== Selected extract ==
↓

2.5                               Prepayment of Existing Loans.

 

Buyer hereby acknowledges that the Property is currently subject to that certain mortgage loan generally described on Exhibit “D” attached hereto and made a part hereof (hereinafter collectively referred to as the “Existing Loan”) made by the Lender (hereinafter referred as the “Existing Lender”) identified on Exhibit “D” hereto. Buyer and Seller hereby acknowledge and agree that Buyer is not assuming the obligations of the Seller under the Existing Loan, and that all principal and accrued and unpaid interest under the Existing Loan shall be prepaid out of the proceeds of the Closing of the transactions contemplated hereby. Notwithstanding the foregoing, Seller agrees to reasonably cooperate with Buyer’s efforts to cause the Existing Lender to assign the Existing Loan documents to Buyer’s lender (if any) at Closing.

↑

== Exercise directions ==
Reproduce verbatim the portion of the loan prepayment clause that begins at the words "Buyer hereby acknowledges" and stops after the words "any) at Closing.".

== Information given ==
↓

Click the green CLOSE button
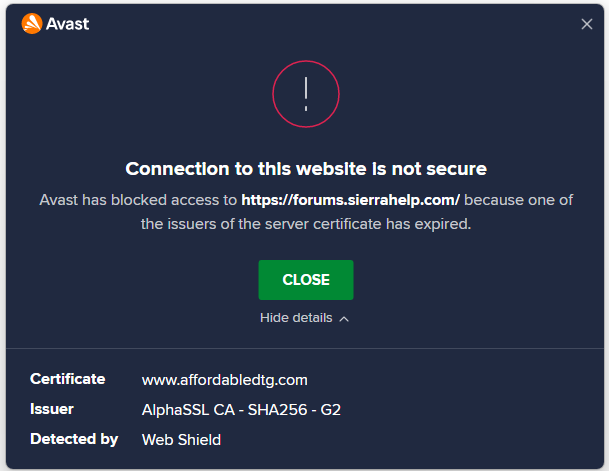 coord(306,280)
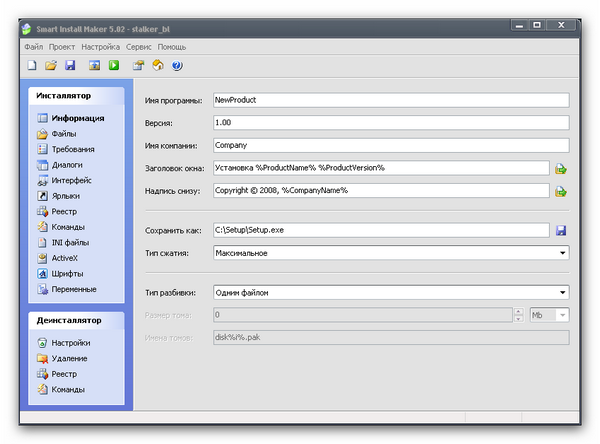600x444 pixels.
Task: Click the Open project folder icon
Action: 50,66
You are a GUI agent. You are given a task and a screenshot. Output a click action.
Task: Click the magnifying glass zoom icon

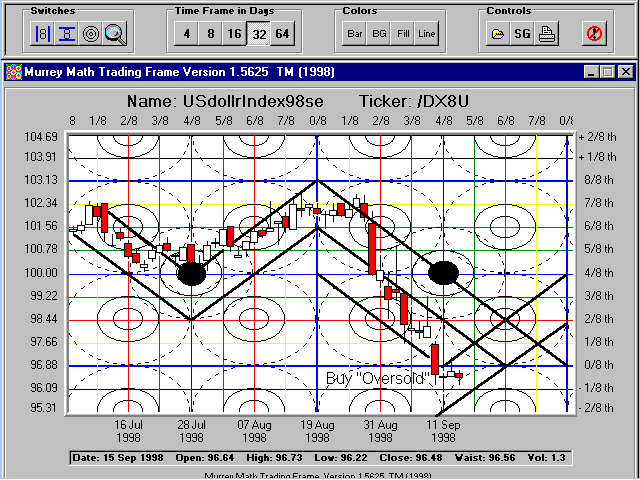115,33
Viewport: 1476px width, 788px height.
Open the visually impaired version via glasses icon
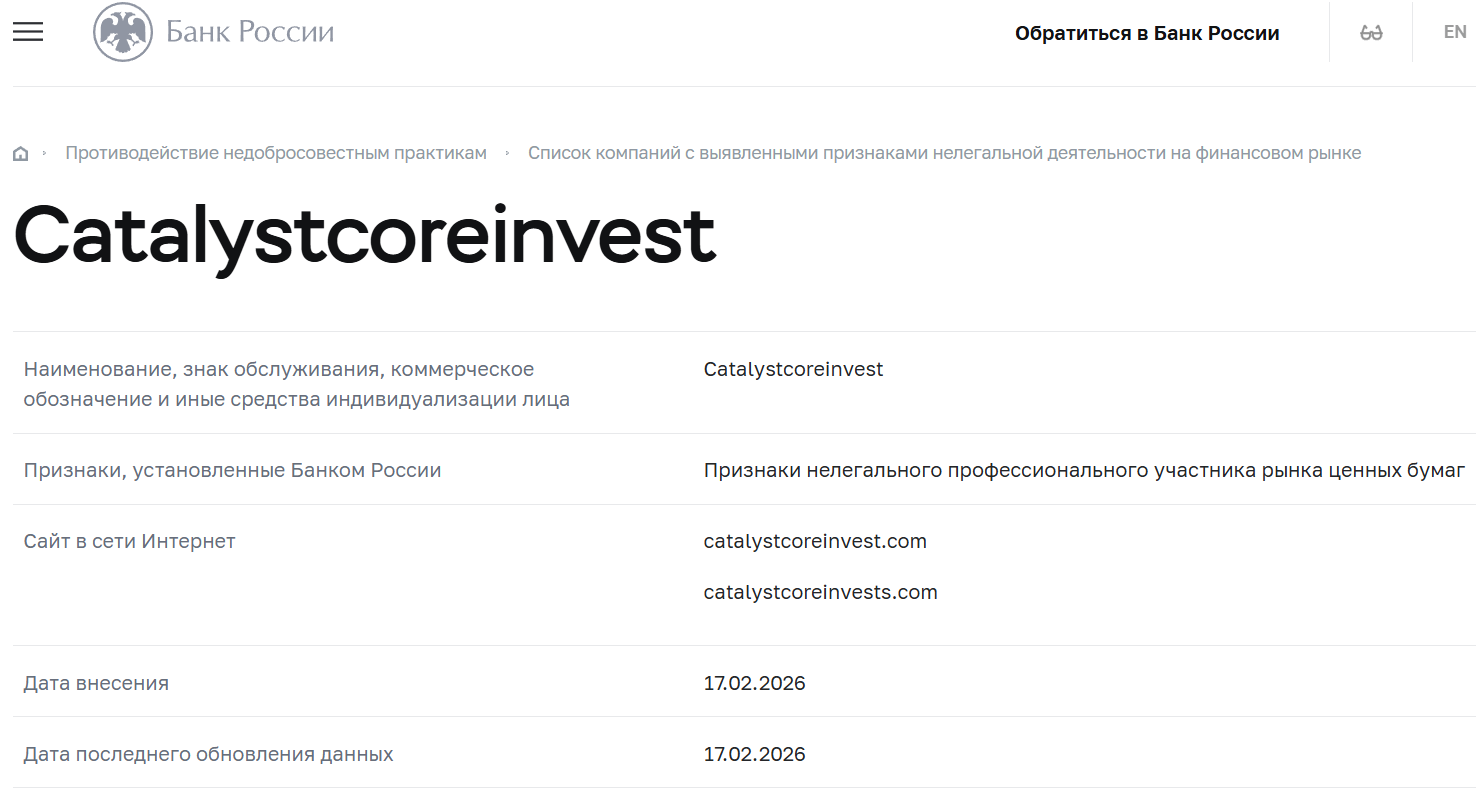1370,31
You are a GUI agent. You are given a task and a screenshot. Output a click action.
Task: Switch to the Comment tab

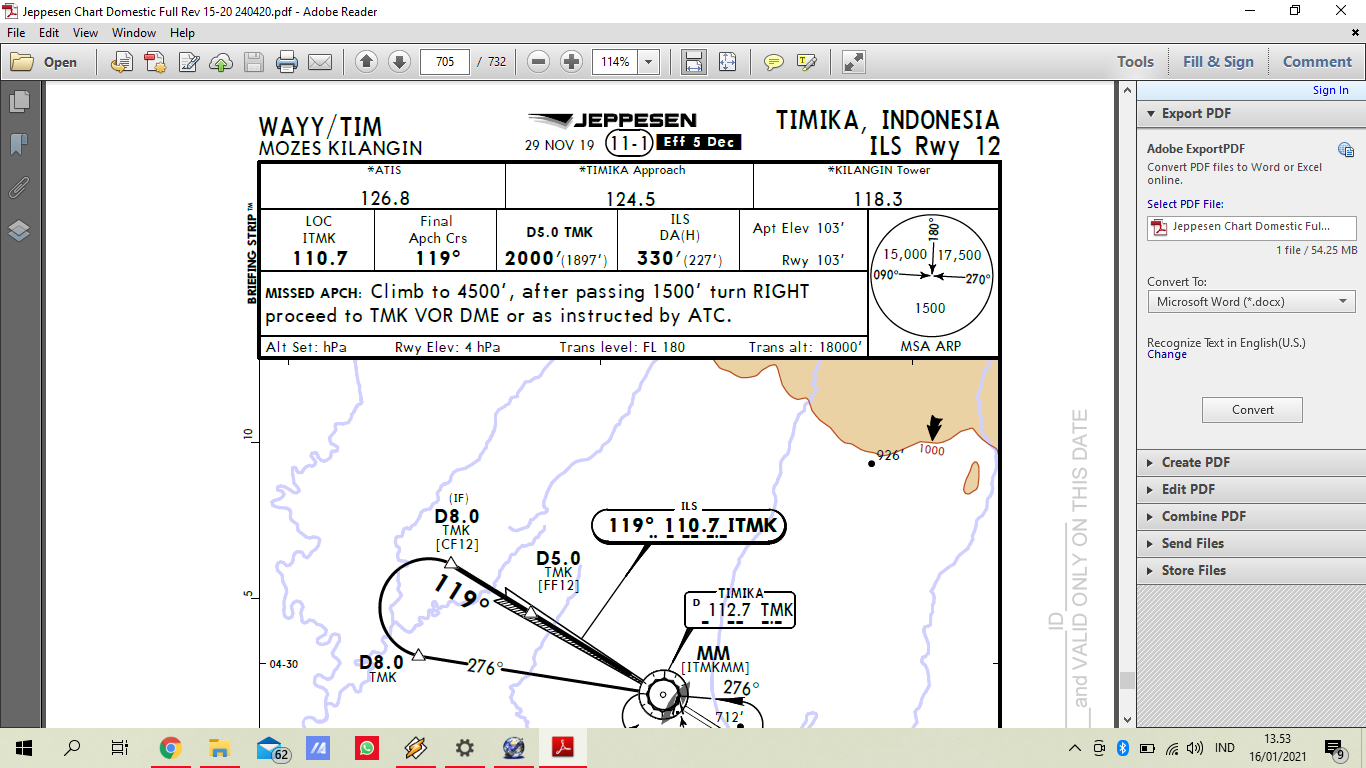tap(1316, 61)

↑

== Final answer ==
Buyer hereby acknowledges that the Property is currently subject to that certain mortgage loan generally described on Exhibit “D” attached hereto and made a part hereof (hereinafter collectively referred to as the “Existing Loan”) made by the Lender (hereinafter referred as the “Existing Lender”) identified on Exhibit “D” hereto. Buyer and Seller hereby acknowledge and agree that Buyer is not assuming the obligations of the Seller under the Existing Loan, and that all principal and accrued and unpaid interest under the Existing Loan shall be prepaid out of the proceeds of the Closing of the transactions contemplated hereby. Notwithstanding the foregoing, Seller agrees to reasonably cooperate with Buyer’s efforts to cause the Existing Lender to assign the Existing Loan documents to Buyer’s lender (if any) at Closing.